The disease’s progress on Dell Creek and Scab Creek will show the department “how insidious the disease is,” Scurlock said.

“To put a more morbid spin on things,” he added.

That data can be used to make proactive decisions on other feedgrounds, Scurlock said. Closing feedgrounds, however, is no longer within the Game and Fish Commission’s purview.

In 2021, the Wyoming Legislature passed a bill stripping the commission of its authority to close feedgrounds. Any proposal to close a feedground would have to be reviewed by the Wyoming Livestock Board before being approved by the governor.

The Fall Creek and Pinedale herds, both of which have seen CWD-positive cases on feedgrounds this winter and are above population objectives, will see increased harvest in the upcoming season. Disease transmission broadly was cited as a reason for increasing harvest, but not CWD in particular.
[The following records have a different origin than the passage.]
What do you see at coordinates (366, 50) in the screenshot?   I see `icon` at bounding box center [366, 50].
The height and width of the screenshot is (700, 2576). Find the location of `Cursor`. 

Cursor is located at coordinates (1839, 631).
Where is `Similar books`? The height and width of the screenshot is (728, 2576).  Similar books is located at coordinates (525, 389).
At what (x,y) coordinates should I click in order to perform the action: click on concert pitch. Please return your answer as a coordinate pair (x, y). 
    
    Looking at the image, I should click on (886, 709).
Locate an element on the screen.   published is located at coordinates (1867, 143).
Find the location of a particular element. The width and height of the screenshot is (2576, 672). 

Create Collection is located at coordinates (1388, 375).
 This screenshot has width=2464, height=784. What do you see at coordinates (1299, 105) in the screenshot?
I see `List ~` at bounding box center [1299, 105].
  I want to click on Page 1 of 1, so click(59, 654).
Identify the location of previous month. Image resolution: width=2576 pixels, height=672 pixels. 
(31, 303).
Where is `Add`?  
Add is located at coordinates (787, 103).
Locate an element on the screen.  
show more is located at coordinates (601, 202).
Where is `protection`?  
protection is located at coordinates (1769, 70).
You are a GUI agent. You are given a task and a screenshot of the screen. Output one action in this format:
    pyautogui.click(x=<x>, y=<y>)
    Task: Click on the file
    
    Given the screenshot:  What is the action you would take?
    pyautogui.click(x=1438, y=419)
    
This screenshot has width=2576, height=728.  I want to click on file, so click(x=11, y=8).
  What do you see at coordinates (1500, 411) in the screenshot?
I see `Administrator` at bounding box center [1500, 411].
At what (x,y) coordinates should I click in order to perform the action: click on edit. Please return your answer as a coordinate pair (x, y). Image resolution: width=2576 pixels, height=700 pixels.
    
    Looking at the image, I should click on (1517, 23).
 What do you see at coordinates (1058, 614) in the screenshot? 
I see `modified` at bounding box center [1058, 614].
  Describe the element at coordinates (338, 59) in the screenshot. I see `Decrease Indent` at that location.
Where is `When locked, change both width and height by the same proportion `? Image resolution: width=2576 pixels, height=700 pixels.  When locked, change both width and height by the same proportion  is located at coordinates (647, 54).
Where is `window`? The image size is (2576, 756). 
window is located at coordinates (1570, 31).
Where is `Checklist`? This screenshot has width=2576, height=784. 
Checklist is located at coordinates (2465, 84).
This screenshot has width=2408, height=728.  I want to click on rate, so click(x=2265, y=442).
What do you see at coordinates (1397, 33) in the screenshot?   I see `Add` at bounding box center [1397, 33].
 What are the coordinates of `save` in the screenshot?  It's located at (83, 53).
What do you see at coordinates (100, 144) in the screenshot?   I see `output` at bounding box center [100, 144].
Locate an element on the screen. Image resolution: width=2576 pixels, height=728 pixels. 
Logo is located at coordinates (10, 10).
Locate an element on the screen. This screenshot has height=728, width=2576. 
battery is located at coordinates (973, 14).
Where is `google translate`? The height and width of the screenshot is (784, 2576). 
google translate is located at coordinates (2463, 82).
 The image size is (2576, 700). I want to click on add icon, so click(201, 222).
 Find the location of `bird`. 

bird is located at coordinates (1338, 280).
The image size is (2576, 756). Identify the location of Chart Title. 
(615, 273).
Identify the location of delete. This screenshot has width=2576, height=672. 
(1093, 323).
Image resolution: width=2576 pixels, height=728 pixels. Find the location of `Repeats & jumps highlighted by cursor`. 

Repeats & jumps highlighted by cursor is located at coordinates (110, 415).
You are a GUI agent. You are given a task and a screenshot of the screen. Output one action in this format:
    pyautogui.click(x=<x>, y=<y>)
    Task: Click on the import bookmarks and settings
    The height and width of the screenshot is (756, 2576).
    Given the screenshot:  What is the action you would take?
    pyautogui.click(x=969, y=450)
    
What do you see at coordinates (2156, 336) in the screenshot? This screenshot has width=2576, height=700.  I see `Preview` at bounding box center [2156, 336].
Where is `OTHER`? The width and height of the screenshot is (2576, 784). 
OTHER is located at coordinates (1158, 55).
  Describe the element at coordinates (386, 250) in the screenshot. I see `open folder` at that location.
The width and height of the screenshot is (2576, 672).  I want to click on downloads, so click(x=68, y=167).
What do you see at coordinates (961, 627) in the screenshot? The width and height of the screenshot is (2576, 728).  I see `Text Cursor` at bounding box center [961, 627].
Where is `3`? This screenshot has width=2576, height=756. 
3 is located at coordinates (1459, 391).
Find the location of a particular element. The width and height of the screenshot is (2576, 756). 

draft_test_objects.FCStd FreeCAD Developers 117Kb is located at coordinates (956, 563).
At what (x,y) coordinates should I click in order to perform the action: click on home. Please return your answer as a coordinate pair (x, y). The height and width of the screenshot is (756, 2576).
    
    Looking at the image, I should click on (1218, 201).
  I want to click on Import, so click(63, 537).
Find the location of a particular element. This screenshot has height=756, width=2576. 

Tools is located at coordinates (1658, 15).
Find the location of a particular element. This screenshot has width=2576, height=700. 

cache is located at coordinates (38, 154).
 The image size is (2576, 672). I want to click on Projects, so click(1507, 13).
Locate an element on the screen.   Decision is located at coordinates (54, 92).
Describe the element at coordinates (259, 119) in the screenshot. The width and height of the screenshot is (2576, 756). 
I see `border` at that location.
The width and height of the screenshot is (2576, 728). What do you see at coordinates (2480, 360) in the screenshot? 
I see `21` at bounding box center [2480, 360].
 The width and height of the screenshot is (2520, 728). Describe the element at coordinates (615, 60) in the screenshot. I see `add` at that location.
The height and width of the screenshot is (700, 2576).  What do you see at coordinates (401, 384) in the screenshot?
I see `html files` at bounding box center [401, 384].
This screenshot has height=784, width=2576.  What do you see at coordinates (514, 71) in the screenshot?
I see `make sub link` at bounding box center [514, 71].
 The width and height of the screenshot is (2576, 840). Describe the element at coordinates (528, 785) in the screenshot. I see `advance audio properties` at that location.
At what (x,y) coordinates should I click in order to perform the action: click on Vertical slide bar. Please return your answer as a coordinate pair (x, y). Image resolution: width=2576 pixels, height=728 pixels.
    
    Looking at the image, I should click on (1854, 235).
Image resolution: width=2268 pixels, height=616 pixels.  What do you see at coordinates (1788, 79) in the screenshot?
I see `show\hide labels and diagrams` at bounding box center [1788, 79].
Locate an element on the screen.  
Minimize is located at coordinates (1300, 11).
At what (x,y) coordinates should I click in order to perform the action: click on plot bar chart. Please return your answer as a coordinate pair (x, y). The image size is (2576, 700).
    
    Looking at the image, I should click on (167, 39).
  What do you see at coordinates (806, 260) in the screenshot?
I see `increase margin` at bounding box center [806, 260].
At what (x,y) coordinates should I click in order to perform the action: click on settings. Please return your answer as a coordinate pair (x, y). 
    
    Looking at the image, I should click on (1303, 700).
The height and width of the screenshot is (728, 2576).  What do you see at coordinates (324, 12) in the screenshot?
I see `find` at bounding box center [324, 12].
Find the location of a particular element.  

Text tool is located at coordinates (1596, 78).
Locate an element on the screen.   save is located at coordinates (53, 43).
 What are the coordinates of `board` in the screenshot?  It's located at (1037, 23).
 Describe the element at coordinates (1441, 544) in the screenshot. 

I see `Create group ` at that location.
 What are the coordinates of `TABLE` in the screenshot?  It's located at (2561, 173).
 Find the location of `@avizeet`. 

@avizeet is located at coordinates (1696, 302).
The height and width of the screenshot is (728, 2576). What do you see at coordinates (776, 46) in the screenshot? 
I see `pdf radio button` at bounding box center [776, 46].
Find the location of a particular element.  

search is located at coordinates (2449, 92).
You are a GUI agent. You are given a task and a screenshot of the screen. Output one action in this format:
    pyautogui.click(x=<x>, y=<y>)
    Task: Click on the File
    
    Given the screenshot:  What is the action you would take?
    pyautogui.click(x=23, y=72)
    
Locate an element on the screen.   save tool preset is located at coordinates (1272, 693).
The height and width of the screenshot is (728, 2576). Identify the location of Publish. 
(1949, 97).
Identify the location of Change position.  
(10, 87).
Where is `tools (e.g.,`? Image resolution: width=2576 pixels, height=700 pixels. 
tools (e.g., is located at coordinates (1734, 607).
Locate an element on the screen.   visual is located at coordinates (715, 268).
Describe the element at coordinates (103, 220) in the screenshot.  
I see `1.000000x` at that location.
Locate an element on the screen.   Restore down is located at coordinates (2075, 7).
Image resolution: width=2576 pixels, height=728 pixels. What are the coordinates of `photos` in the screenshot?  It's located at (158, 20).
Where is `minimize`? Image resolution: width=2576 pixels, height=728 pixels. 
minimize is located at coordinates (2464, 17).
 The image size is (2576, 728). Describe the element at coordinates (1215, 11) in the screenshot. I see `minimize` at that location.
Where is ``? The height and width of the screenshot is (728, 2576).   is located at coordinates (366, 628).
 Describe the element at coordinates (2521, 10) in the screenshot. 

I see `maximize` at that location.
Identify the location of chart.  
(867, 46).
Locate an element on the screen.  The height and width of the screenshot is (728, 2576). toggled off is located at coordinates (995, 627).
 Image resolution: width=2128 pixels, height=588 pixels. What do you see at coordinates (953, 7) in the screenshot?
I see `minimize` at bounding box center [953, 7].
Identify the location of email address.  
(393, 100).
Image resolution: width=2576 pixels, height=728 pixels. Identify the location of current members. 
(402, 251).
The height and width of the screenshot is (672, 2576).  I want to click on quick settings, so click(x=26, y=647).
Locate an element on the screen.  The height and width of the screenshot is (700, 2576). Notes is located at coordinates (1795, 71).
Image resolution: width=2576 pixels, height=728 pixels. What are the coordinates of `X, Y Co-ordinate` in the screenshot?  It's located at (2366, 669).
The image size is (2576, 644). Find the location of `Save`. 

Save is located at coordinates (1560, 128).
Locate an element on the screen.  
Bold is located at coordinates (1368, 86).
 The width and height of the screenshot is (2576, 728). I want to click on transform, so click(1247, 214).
Ames urged the commission to increase harvest to shrink the herds, because models suggest this would lead to more elk in future years by curbing the spread of CWD.

“If CWD turns out to be nothing, we can build the herd back,” he said.

The commission voted to approve the regulations as drafted.

“If Dell Creek turns out to be a disaster, I think it’s safe to say that the other feedgrounds will follow,” Ames said.

This story was published on April 24, 2025.